A 26-year-old female with no PMH presented to our ED with severe left-sided lower abdominal pain. The pain began about 30 minutes after sexual intercourse. The pain was initially very severe and then began to lessen as time went on. She denied vaginal discharge, vaginal bleeding, dysuria, flank pain, fever, vomiting, and diarrhea. She had no history of sexually transmitted infections.


Initial VS: BP 97/72, HR 63, T 36.8 °C (98.2 °F), RR 16, SpO2 99% on RA


Physical exam revealed tenderness in the left lower quadrant with voluntary guarding. Speculum exam was performed, and there was no vaginal bleeding or abnormal discharge present. Cervical motion tenderness and left adnexal tenderness were noted.


Ectopic pregnancy, ovarian torsion, ruptured cyst, and PID were all in the differential.


UA was normal. UPT was negative.


Bedside transvaginal ultrasound was performed. Here is the initial view of the uterus.

This uterus is retroverted. See how the uterus comes in from the left side of the screen and then points downward. An anteverted uterus will come in from the right side of the screen and go straight across the screen. Also notice that there is a small amount of free fluid on the right upper side of the screen near the cervix.


After visualizing the uterus, the right adnexa (unaffected side) was examined. Here is her right ovary.

You can see that the ovary appears normal in size. There are no large cysts present.


This ovary was also assessed for venous and arterial flow with pulsed-wave Doppler. See below.PWD arterial right


PWD venous right

There are normal arterial and venous waveforms present.


Her left ovary was then visualized.

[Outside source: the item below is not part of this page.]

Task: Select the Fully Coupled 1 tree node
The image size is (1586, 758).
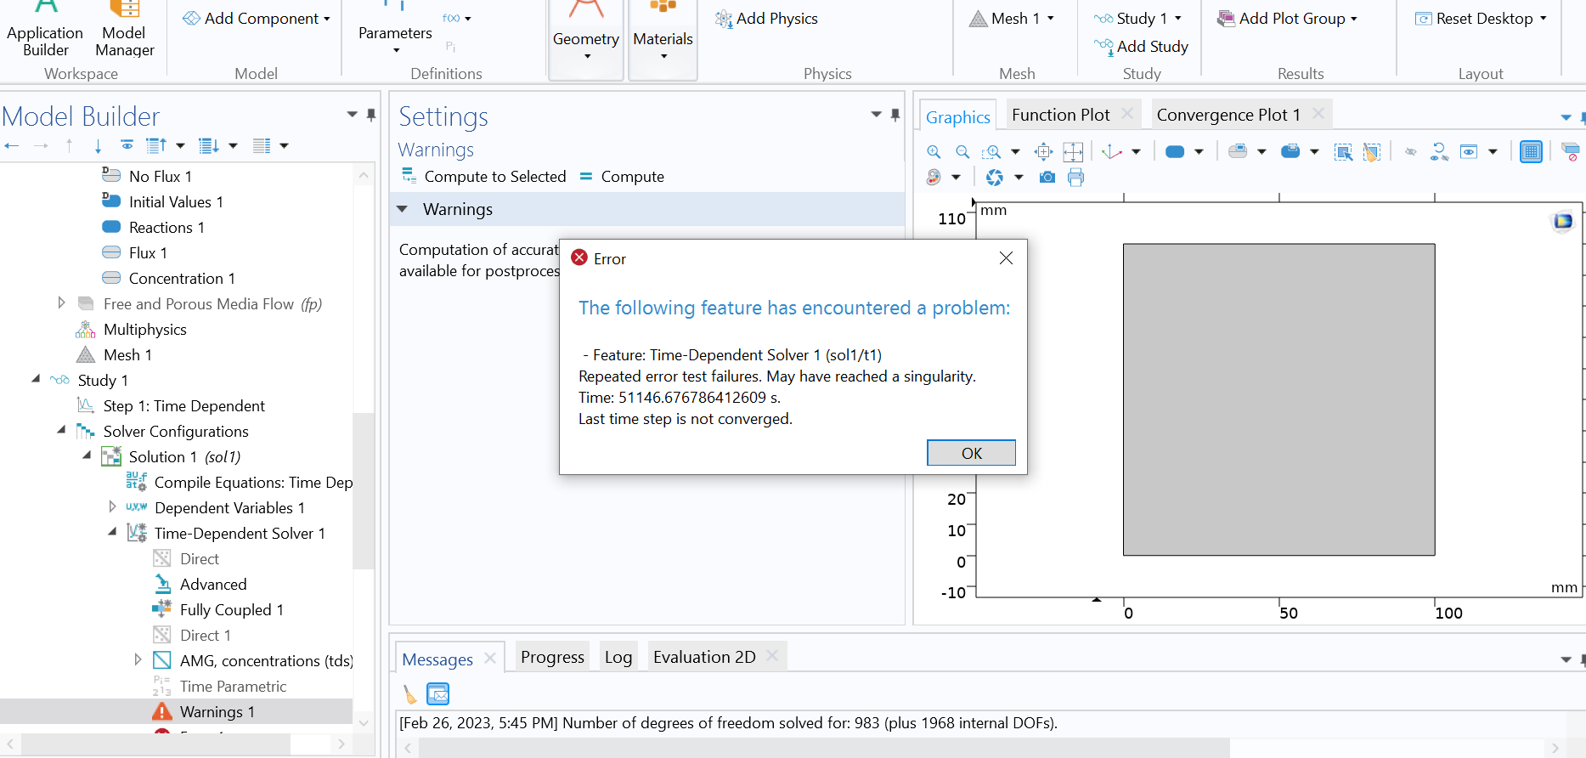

The sonographer noted that there was marked tenderness when the transducer touched the patients left ovary.

Her ovary looks normal in size. This finding made torsion less likely because small or normal sized ovaries are much less likely to twist on themselves. The sonographer did note that it appeared like there was clotted blood surrounding the ovary.


Doppler flow was then assessed. Here is the color Doppler flow:

You can see that flow is present, but this does not rule out torsion. Arterial flow may still be present in torsion so the sonographer wanted to assess for both venous and arterial flow.


PWD left arterial


PWD venous left

You can see that both arterial and venous waveforms were present. This also made torsion less likely the cause of the pain. Given that there was free fluid seen on a few different views with marked tenderness over the left ovary, the team felt that ruptured cyst was likely. The team performed a FAST exam. Here are the views that were obtained from the pelvis:




You can see that in all the views there is free fluid with clot surrounding the uterus as well.


Here is a RUQ view:

There is a small amount of fluid seen at the tip of the kidney. These findings were diagnostic of hemoperitoneum thought to be secondary to a ruptured cyst.


CBC revealed hemoglobin of 8.0. Her baseline hemoglobin was 9.8.


A repeat RUQ view was obtained toward the end of her ED course. See below:

You can see that the fluid has now increased.


Gynecology was consulted, and she was admitted to their service for serial hemoglobin checks and abdominal exams. Her hemoglobin fell to 7.2 and then stabilized. Her vital signs remained normal the entire time she was in the hospital. She did well and was discharged on hospital day 2.


Bottom Line: 

1. Torsion is less likely in an ovary that is normal in size (<5 cm).

2. The two most common gynecologic causes of hemoperitoneum are ectopic pregnancy and ruptured cyst.